▶ [Data supplied]:

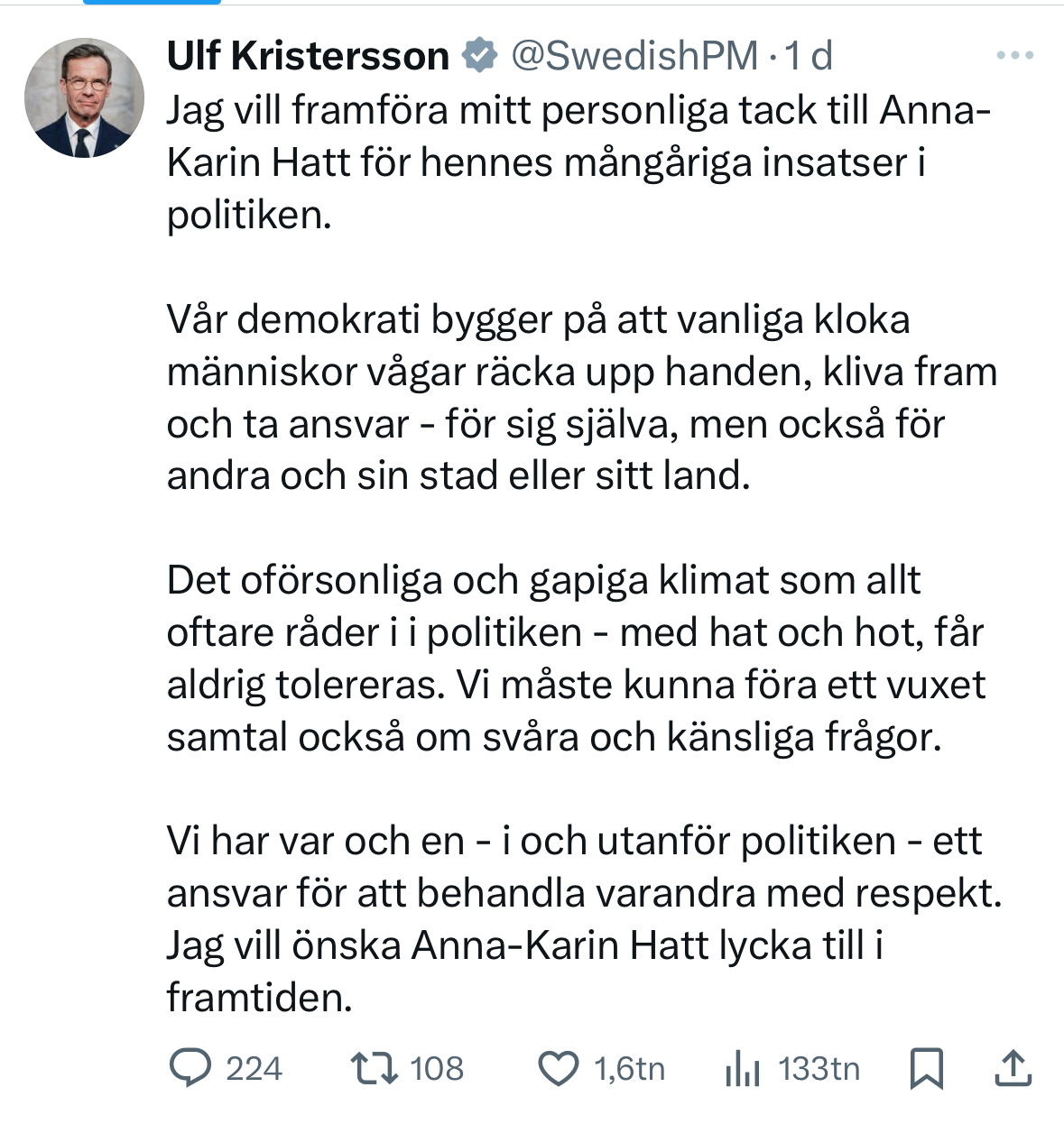The width and height of the screenshot is (1064, 1124).
Task: Click the reply speech bubble icon
Action: (190, 1069)
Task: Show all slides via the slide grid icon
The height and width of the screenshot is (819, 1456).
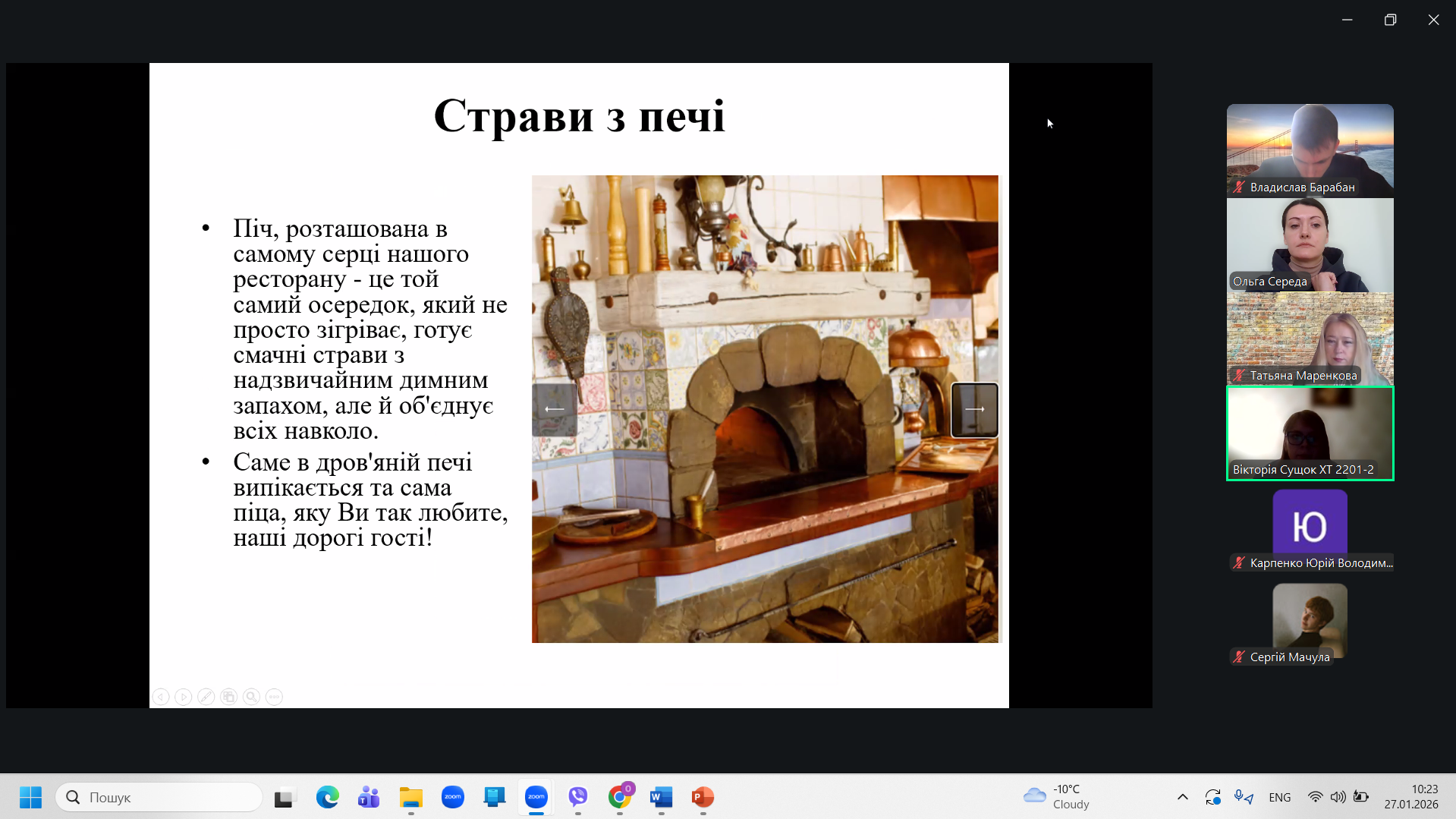Action: pyautogui.click(x=228, y=697)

▶ [How to complete this task]: Your output must consist only of the lines from the line with "Task: Show all slides via the slide grid icon" through the final line of the data, both included, reproduced exactly and free of pictures.

▶ [Task solution]:
Task: Show all slides via the slide grid icon
The height and width of the screenshot is (819, 1456).
Action: pyautogui.click(x=228, y=697)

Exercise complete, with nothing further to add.